Pelatihan menulis paragraf atau karangan yang lebih kompleks merupakn sarana
untuk melatih menggunakan ejaan. Ejaan hanya merupakan bagian dari materi
menulis. Seharusnyala sejak dini pembelajar diperkenalkan dengan kaidah tata
tulis ini walaupun bukan sebagai materi tersendiri.
3. Pengajaran
Keterampilan Menulis pada PBIPA Universitas Padjadjaran
Pengajaran keterampilan menulis secara intensif baru
diberikan di kelas 3 dan 4 dalam bentuk materi paragraf dan karangan. Di kelas
3, pembelajar memperoleh matari paragraf, karangan bebas dengan tata tulisnya
(ejaan). Secara garis besar materi paragraf terdiri atas
(1) pengenalan paragraf secara umum;
(2) pengenalan paragraf deduktif;
(3) pengenalan paragraf induktif;
(4) pengenalan paragraf deduktif-induktif;
(5) pengenalan karangan bebas dengan jumlah paragraf
terbatas.
Materi paragraf secara
bertahap disajikan melalui pengenalan dan pemahaman unsur yang membangun
paragraf sampai pembuatan paragraf. Rinciannya sebagai berikut:
(a) gagasan utama (topik) dan kalimat utama;
(b) gagasan penjelas dan kalimat penjelas;
(c) alat kohesi paragraf, yang meliputi kata ganti,
kata kunci, kata hubung (transisi);
(d) koherensi paragraf (keterkaitan dan
kesinambungan gagasan);
(e) paragraf utuh.
Pembelajar berlatih menyusun
paragraf secara bertahap dengan urutan sebagai berikut:
(a) berlatih mengembangkan gagasan utama menjadi
kalimat topik;
(b) berlatih mengembangkan gagasan penjelas menjadi
kalimat penjelas;
(c) berlatih melengkapi paragraf dengan kalimat
topik;
(d) berlatih menyusun paragraf dari kalimat yang
tersedia;
(e) berlatih mengembangkan kalimat topik menjadi
paragraf;
(f) berlatih menulis paragraf secara utuh;
(g) berlatih menyusun karangan dari paragaraf yang
ada;
(h) berlatih menyusun karangan secara utuh;
Paragraf atau karangan yang
telah disusun pembelajar, kemudian diperiksa oleh pengajar satu per satu.

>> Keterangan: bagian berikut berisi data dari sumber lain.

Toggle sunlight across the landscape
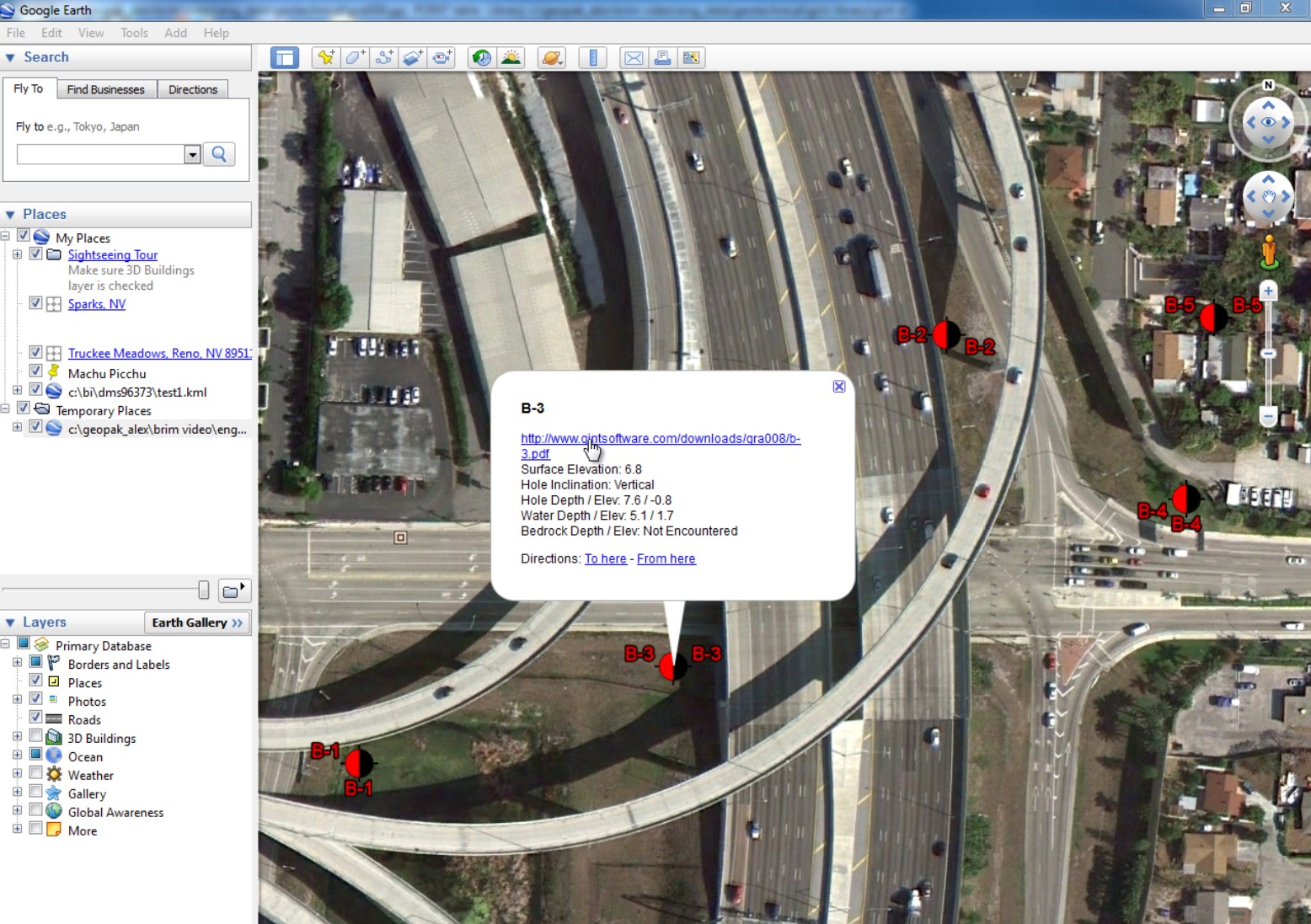 pos(511,57)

Setelah itu, tulisan mereka dibacakan di dalam kelas, disimak pembelajar lain,
dan didiskusikan di antara mereka. Prosedur ini dilakukan untuk menumbuhkan
kompetisi positif di antara mereka. Sesekali mereka ditugasi menulis karangan
di rumah.
Dalam pengajaran materi
menulis ini masih sering ditemukan kendala. Kendala yang dimaksud adalah masih
sering ditemukannya kesalahan menulis kata, kesalahan membentuk kata berafiks,
kesalahan menyusun kalimat, kesalahan dalam kohesi dan koherensi paragraf, dan
kesalahan penggunaan ejaan. Dengan cara memeriksa hasil tulisan mereka dan
menunjukkan kesalahan tersebut, kesalahan ini sedikit-sedikit bisa dikurangi.

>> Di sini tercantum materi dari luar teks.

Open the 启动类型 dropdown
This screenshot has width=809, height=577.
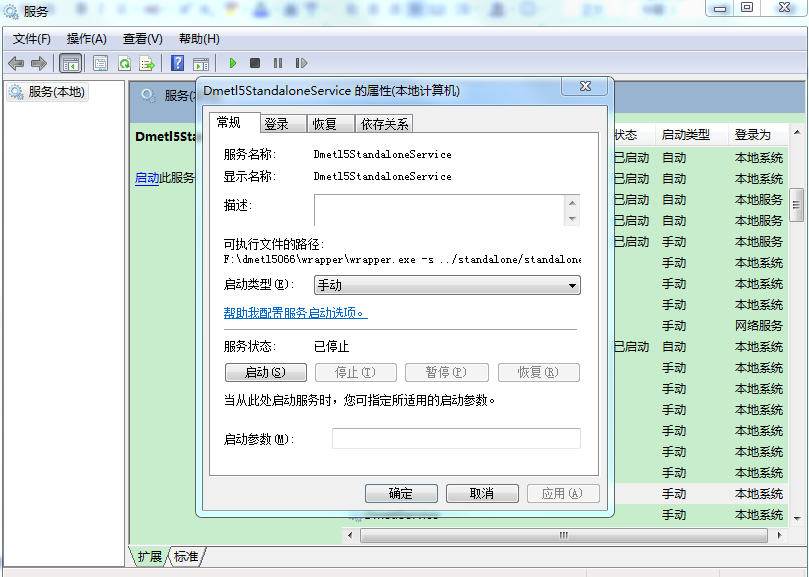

Pengajar sering harus menjelaskan kembali materi yang sudah diajarkan
sebelumnya akibat terjadinya kesalahan dalam proses kreatif ini.
Untuk menghilangkan rasa bosan dan memperoleh
inspirasi dalam mengarang, pengajar kadang-kadang membawa pembelajar mengadakan
pengamatan seputar kampus, misalnya ke poliklinik universitas pada saat jam
kerja. Cara ini umumnya mendapatkan kesan yang positif. Mereka dapat
berwawancara dengan petugas atau di antara mereka sendiri terjadi diskusi.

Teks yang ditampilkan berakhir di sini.